Hi Tagir,

I don't know if this is important, but in your approach the particular functions of the sub-collectors are retrieved eagerly even if they are later not used. This should typically not present a problem as Collector(s) should be prepared to be used in any scenario (parallel or serial). But anyway in my approach, the sub-functions of the given collectors are retrived lazily, each time the Stream implementation needs them - the dynamics of invoking sub-collector methods to retrieve the functions is therefore unchanged when a collector is used directly to collect a Stream or as a sub-collector in the bi-collection scenario.

What do you think of that particular detail? Paul?

Regards, Peter

On 06/15/18 13:26, Tagir Valeev wrote:
Hello!

I created a preliminary webrev of my own implementation (no testcases yet): http://cr.openjdk.java.net/~tvaleev/patches/pairing/webrev/ <http://cr.openjdk.java.net/%7Etvaleev/patches/pairing/webrev/> If anybody wants to sponsor my implementation, I will happily log an issue and write tests.

The name "pairing" was invented by me, but as I'm not a native English speaker I cannot judge whether it's optimal, so better ideas are welcome. Also I decided to remove accumulator types from public type variables. They do not add anything to type signature, only clutter it increasing the number of type parameters from 4 to 6. I think it was a mistake to expose the accumulator type parameter in other cascading collectors like filtering(), collectingAndThen(), groupingBy(), etc. I'm not insisting though, if you feel that conformance to existing collectors is
more important than simplicity.

With best regards,
Tagir Valeev.

On Fri, Jun 15, 2018 at 5:05 AM Brian Goetz <brian.go...@oracle.com <mailto:brian.go...@oracle.com>> wrote:


    > Well, I don't see the need to pack the two results into a Map.Entry
    > (or any similar) container as a drawback.

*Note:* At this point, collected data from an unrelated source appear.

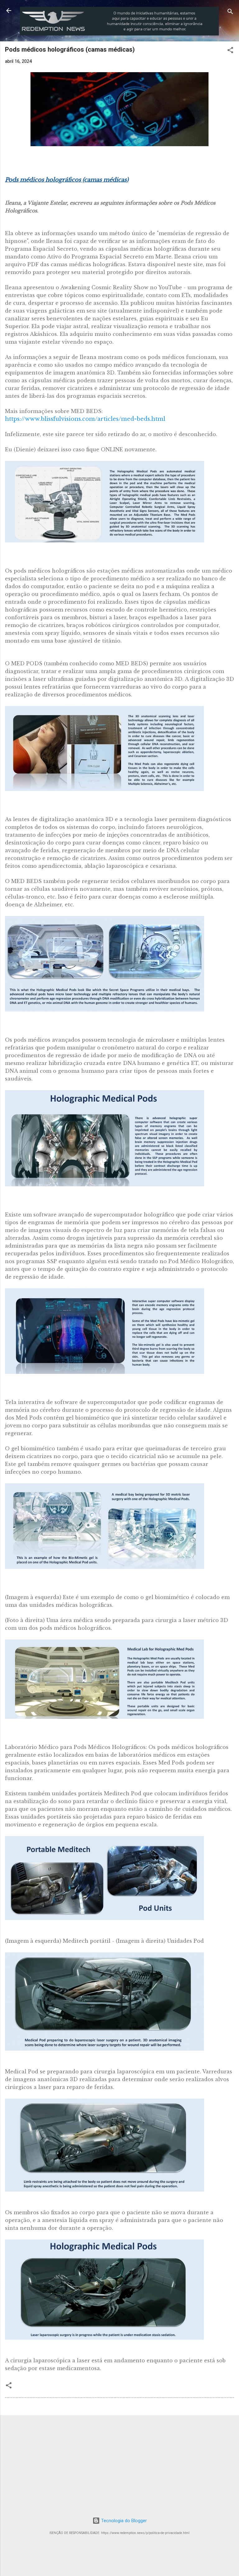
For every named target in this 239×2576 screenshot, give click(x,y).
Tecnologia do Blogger (123, 2520)
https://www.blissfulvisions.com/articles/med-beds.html (85, 419)
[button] (230, 51)
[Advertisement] (119, 2463)
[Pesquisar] (230, 12)
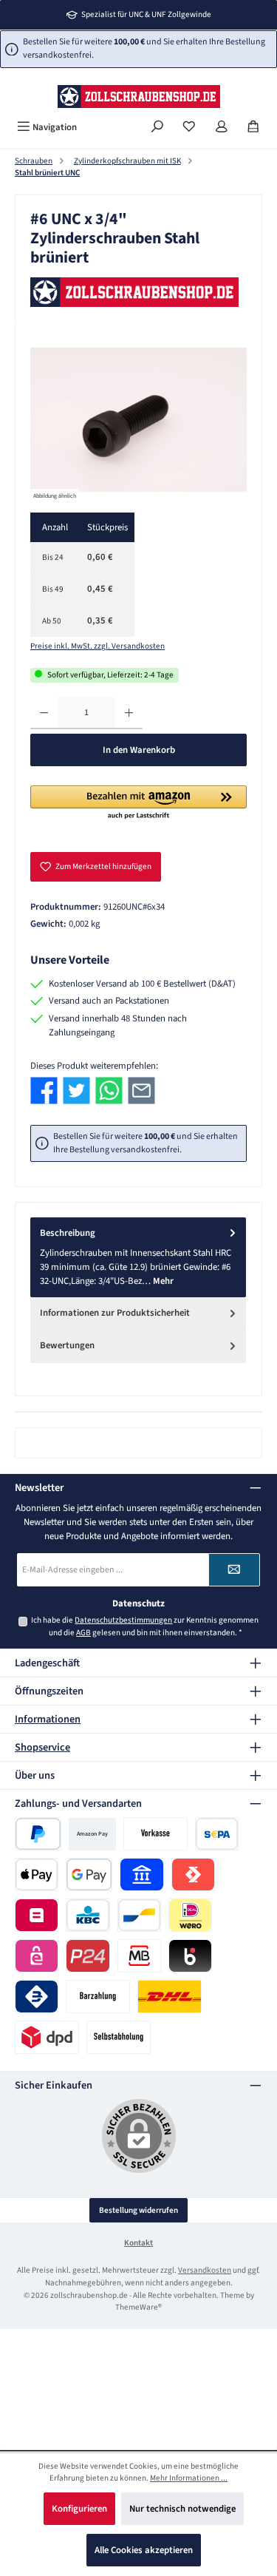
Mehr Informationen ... (189, 2478)
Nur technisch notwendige (182, 2508)
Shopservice (42, 1747)
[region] (138, 420)
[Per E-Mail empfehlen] (141, 1090)
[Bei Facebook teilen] (44, 1090)
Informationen (48, 1719)
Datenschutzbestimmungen (123, 1620)
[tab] (138, 1257)
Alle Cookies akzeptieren (144, 2550)
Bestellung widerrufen (138, 2210)
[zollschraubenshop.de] (138, 292)
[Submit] (234, 1569)
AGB (83, 1632)
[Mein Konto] (221, 128)
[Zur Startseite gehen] (139, 96)
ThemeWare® (138, 2307)
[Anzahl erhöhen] (129, 713)
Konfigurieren (79, 2508)
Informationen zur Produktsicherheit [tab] (115, 1312)
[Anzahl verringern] (44, 713)
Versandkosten (204, 2270)
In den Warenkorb (139, 750)
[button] (138, 803)
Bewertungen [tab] (67, 1345)
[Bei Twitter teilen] (76, 1090)
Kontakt (138, 2242)
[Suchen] (157, 128)
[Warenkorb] (253, 128)
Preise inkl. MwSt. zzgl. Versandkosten (97, 646)
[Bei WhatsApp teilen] (109, 1090)
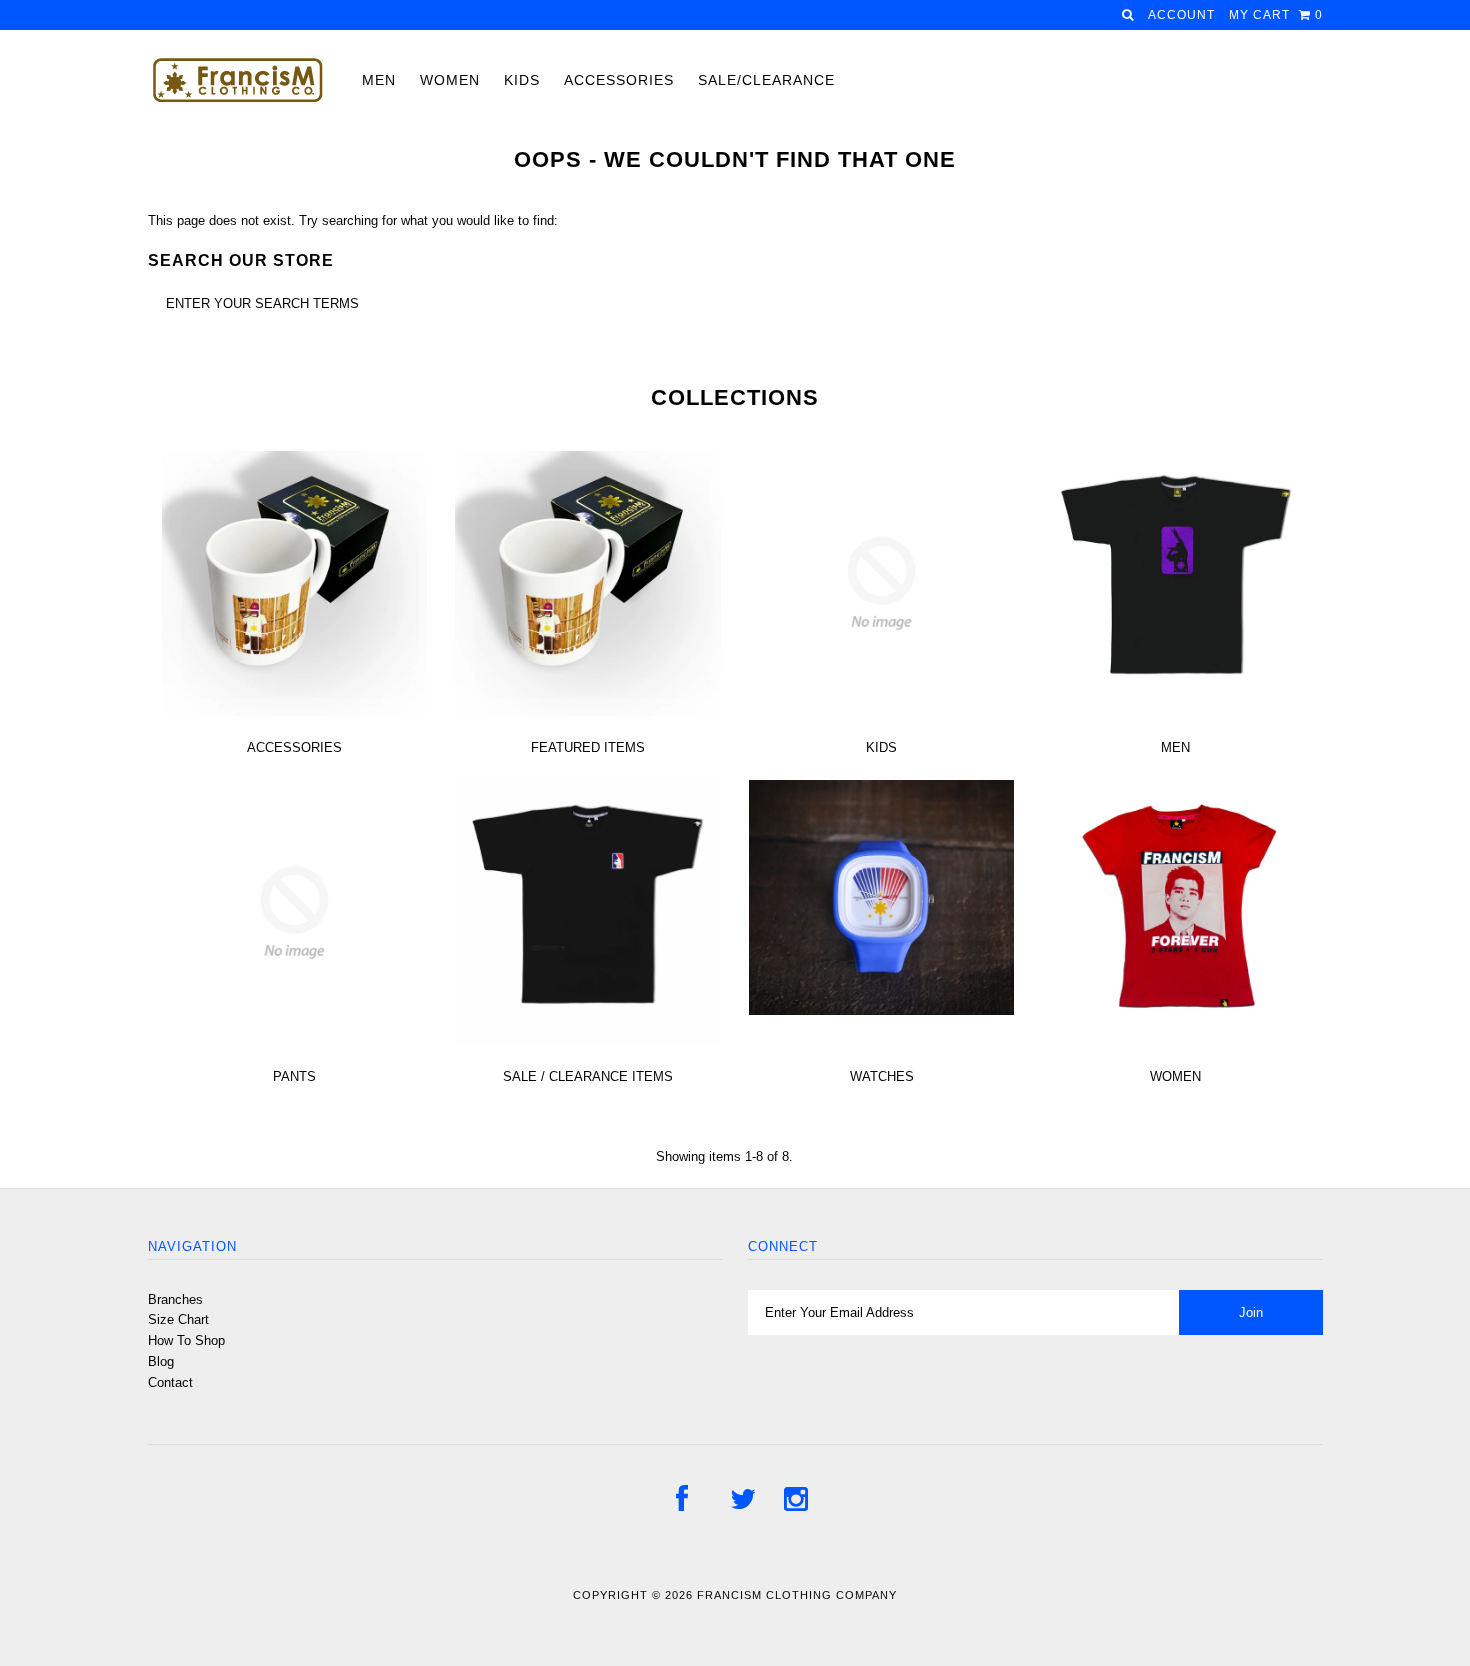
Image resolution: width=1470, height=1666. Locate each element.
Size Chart (178, 1319)
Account (1181, 15)
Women (450, 80)
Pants (294, 1076)
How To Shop (186, 1340)
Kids (522, 80)
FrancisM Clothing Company (797, 1595)
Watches (882, 1076)
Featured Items (588, 747)
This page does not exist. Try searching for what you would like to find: (353, 220)
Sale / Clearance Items (588, 1076)
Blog (161, 1361)
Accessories (619, 80)
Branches (175, 1299)
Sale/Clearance (766, 80)
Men (379, 80)
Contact (170, 1382)
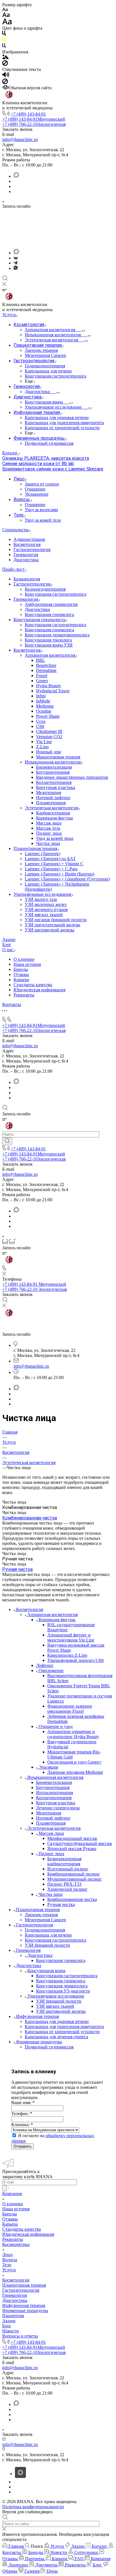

     From an "integrity of the JDK APIs" perspective, it is
    unquestionably a
    drawback.  These items are not a Key and an associated Value in a
    Map;
    it's merely pretending that Map.Entry really means "Pair". There's a
    reason we don't have a Pair class in the JDK (and no, let's not
    reopen
    that now); using something else as a Pair proxy that is supposed
    to have
    specific semantics is worse. (It's fine to do this in your own
    code, but
    not in the JDK. Different standards for code that has different
    audiences.)

    Tagir's proposed sidestepping is nice, and it will also play
    nicely with
    records, because then you can say:

          record NameAndCount(String name, int count);

          stream.collect(pairing(collectName, collectCount,
    NameAndCount::new));

    and get a more properly abstract result out.  And its more in the
    spirit
    of existing Collectors.  If you want to use Map.Entry as an
    _implementation detail_, that's fine.

    I can support this form.

    > I also don't see a larger abstraction like BiStream as a natural
    fit
    > for a similar thing.

    I think the BiStream connection is mostly tangential.  We tried
    hard to
    support streams of (K,V) pairs when we did streams, as Paul can
    attest,
    but it was a huge complexity-inflater and dropping this out paid an
    enormous simplification payoff.

    With records, having streams of tuples will be simpler to
    represent, but
    no more performant; it will take until we get to value types and
    specialized generics to get the performance we want out of this.